= TASK TO COMPLETE =
Extract from the material below the lines that begin at the line containing "has width=1335, height=760." and end after the line containing "coordinates (22, 247).", copying each one character for character.
::: STORED DATA
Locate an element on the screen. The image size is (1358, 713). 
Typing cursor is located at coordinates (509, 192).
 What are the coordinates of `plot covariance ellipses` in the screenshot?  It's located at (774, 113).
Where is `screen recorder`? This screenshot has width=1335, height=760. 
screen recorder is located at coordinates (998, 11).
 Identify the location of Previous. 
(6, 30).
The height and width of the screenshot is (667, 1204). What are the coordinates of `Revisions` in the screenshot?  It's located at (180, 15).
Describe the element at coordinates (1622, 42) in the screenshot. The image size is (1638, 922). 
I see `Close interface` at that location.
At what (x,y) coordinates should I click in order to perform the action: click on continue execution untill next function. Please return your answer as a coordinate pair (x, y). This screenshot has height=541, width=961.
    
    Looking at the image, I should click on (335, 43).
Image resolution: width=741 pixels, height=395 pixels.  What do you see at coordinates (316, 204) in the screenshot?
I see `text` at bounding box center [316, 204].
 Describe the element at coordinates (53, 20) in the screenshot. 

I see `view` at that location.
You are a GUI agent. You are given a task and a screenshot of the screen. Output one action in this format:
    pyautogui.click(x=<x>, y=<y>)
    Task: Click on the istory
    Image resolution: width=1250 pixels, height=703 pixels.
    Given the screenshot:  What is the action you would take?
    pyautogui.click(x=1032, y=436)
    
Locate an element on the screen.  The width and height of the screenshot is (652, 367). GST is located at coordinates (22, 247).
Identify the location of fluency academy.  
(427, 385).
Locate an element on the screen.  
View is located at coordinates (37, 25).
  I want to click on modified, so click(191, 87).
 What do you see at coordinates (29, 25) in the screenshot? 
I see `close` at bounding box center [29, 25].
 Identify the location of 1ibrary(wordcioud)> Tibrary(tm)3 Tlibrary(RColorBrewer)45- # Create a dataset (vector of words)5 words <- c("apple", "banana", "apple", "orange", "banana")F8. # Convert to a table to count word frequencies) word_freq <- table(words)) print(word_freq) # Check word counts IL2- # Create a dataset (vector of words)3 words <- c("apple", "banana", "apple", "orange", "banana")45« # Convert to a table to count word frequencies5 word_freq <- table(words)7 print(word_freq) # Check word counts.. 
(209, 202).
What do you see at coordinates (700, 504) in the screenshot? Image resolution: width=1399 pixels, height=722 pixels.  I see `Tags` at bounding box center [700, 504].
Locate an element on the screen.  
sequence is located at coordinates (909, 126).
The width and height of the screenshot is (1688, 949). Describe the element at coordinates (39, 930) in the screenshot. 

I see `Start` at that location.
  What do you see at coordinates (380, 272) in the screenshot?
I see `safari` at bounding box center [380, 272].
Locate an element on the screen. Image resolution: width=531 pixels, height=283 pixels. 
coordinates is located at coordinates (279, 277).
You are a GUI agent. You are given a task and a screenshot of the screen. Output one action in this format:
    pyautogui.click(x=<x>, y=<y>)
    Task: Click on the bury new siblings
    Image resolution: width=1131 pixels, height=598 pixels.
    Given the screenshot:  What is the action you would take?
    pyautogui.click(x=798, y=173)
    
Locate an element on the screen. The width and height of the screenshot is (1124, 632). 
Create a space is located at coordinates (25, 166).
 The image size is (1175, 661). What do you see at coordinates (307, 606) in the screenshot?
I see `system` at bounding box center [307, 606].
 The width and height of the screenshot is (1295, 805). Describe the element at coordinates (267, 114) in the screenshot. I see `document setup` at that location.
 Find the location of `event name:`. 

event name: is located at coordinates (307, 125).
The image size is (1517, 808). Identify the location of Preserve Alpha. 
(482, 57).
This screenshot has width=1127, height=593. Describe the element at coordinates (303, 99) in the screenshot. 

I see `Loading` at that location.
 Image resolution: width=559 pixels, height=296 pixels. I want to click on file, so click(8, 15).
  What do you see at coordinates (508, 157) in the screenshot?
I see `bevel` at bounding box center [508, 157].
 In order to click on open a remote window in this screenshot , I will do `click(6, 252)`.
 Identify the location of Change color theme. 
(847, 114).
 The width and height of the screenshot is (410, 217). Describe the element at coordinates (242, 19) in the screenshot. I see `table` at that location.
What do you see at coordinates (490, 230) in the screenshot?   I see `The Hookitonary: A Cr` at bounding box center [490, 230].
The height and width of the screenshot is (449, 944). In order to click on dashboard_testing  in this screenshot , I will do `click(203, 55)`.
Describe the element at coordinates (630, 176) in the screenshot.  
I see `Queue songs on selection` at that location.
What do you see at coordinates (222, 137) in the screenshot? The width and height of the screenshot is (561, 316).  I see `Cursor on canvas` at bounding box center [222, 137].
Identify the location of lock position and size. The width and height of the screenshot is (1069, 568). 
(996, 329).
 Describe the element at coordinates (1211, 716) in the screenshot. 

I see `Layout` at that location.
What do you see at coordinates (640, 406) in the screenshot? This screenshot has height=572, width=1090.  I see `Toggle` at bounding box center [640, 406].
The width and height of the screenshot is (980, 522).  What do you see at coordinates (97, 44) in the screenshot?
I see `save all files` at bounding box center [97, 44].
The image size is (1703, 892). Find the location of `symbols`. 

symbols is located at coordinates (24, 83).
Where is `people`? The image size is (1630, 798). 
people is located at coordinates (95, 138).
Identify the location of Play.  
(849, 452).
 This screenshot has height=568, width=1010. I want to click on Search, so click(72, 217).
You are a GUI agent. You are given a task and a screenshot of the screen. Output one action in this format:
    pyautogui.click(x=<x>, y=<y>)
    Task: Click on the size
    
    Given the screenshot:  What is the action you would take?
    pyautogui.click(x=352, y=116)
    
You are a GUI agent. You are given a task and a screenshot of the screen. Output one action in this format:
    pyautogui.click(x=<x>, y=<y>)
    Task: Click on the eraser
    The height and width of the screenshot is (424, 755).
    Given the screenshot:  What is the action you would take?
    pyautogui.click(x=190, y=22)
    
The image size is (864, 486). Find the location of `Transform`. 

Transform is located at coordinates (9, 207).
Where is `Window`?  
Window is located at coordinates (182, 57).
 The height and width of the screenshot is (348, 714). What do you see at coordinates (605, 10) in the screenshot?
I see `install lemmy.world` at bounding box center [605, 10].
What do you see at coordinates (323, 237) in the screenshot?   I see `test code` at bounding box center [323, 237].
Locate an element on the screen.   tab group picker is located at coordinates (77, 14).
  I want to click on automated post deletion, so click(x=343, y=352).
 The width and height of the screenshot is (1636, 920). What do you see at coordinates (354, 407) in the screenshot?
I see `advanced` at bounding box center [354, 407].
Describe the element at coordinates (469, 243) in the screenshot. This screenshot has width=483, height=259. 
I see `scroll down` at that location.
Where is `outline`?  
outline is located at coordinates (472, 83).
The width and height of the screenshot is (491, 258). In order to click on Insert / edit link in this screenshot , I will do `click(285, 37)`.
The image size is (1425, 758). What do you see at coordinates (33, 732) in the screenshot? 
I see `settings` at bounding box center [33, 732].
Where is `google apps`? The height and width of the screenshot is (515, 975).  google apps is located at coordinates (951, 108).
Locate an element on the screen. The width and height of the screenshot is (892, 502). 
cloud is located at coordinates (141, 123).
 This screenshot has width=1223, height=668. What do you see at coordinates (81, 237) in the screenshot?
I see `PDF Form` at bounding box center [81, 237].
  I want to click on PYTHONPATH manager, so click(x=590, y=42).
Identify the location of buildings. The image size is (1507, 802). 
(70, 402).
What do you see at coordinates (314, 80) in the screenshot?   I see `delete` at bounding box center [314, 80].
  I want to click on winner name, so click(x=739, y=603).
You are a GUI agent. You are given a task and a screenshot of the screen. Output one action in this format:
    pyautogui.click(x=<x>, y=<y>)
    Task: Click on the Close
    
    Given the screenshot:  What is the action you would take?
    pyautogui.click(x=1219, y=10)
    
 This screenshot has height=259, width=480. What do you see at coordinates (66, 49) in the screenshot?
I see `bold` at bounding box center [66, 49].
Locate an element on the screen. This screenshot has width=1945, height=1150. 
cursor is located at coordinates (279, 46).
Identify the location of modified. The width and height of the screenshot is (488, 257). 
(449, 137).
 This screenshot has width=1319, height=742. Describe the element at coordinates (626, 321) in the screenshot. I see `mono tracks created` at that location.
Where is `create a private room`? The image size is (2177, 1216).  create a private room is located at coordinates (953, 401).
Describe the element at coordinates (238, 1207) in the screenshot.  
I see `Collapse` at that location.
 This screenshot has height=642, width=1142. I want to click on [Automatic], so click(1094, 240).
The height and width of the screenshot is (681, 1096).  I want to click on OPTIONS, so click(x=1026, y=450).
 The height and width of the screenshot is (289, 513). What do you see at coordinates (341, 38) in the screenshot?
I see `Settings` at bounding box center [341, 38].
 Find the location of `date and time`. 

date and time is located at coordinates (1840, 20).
::::::
= EXERCISE ANSWER =
Where is `screen recorder`? This screenshot has width=1335, height=760. 
screen recorder is located at coordinates (998, 11).
 Identify the location of Previous. 
(6, 30).
The height and width of the screenshot is (667, 1204). What are the coordinates of `Revisions` in the screenshot?  It's located at (180, 15).
Describe the element at coordinates (1622, 42) in the screenshot. The image size is (1638, 922). 
I see `Close interface` at that location.
At what (x,y) coordinates should I click in order to perform the action: click on continue execution untill next function. Please return your answer as a coordinate pair (x, y). This screenshot has height=541, width=961.
    
    Looking at the image, I should click on (335, 43).
Image resolution: width=741 pixels, height=395 pixels.  What do you see at coordinates (316, 204) in the screenshot?
I see `text` at bounding box center [316, 204].
 Describe the element at coordinates (53, 20) in the screenshot. 

I see `view` at that location.
You are a GUI agent. You are given a task and a screenshot of the screen. Output one action in this format:
    pyautogui.click(x=<x>, y=<y>)
    Task: Click on the istory
    Image resolution: width=1250 pixels, height=703 pixels.
    Given the screenshot:  What is the action you would take?
    pyautogui.click(x=1032, y=436)
    
Locate an element on the screen.  The width and height of the screenshot is (652, 367). GST is located at coordinates (22, 247).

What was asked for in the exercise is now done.